(Collected data)
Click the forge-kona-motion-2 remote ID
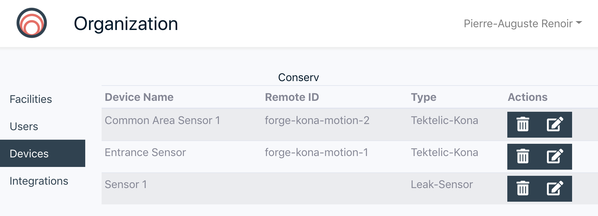The height and width of the screenshot is (216, 598). pyautogui.click(x=317, y=120)
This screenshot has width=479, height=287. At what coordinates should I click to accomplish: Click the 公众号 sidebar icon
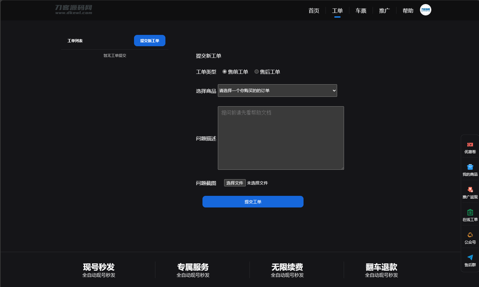point(470,235)
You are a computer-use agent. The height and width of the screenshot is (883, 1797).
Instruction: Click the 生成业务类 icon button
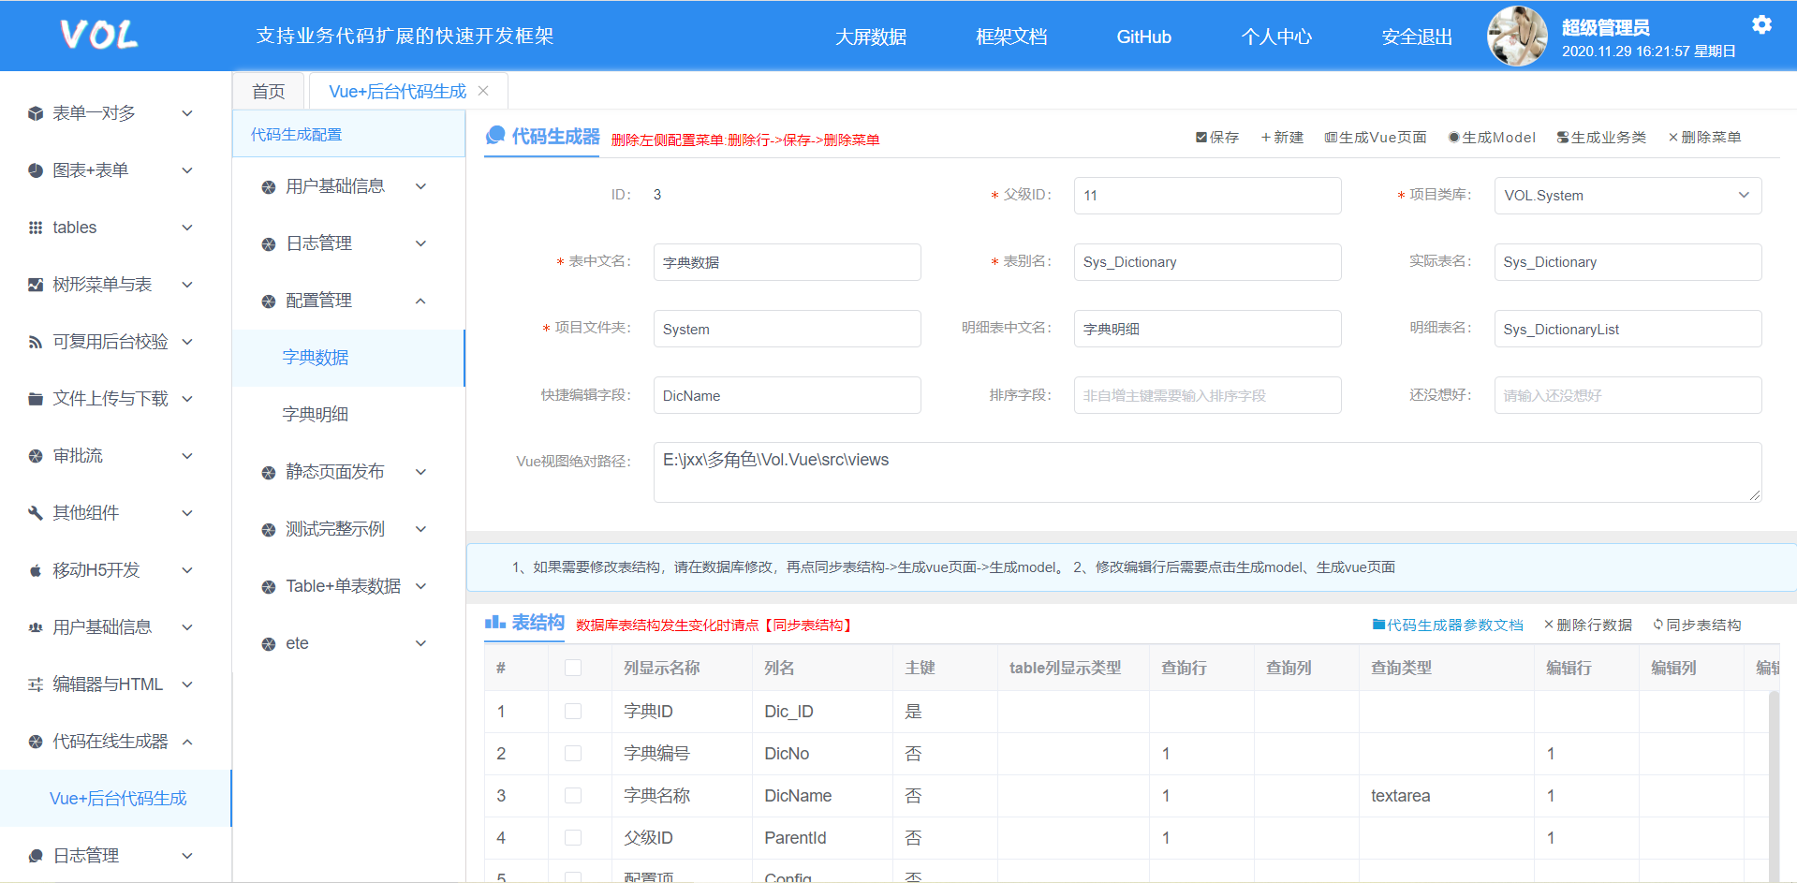[1562, 138]
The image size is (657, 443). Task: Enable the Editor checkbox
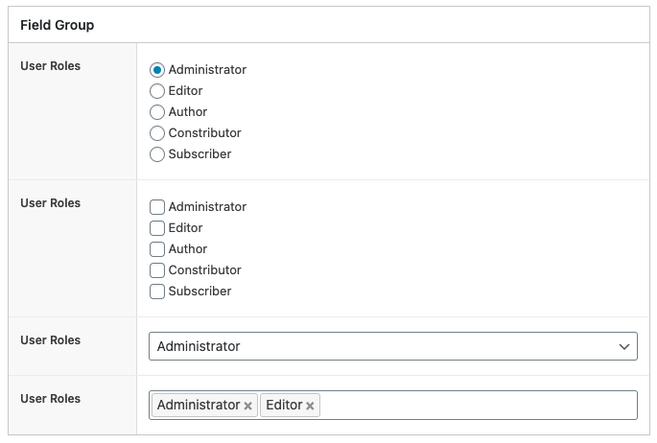157,228
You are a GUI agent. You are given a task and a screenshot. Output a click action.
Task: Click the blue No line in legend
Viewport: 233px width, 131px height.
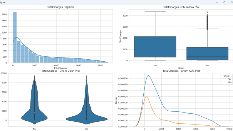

» **WHAT YOU ARE ASKED TO DO**:
Exactly as they stand, the entries must be written out again, pictures excluded.

» **TASK RESPONSE**:
Click the forge-kona-motion-2 remote ID
The height and width of the screenshot is (216, 598). pyautogui.click(x=317, y=120)
This screenshot has width=479, height=287. At what coordinates should I click to accomplish: Click the 公众号 sidebar icon
point(470,235)
You are a computer-use agent. The height and width of the screenshot is (883, 1797).
Instruction: Click the 生成业务类 icon button
[1562, 138]
The image size is (657, 443). Task: Enable the Editor checkbox
157,228
You are a GUI agent. You are given a task and a screenshot. Output a click action.
Task: Click the blue No line in legend
Viewport: 233px width, 131px height.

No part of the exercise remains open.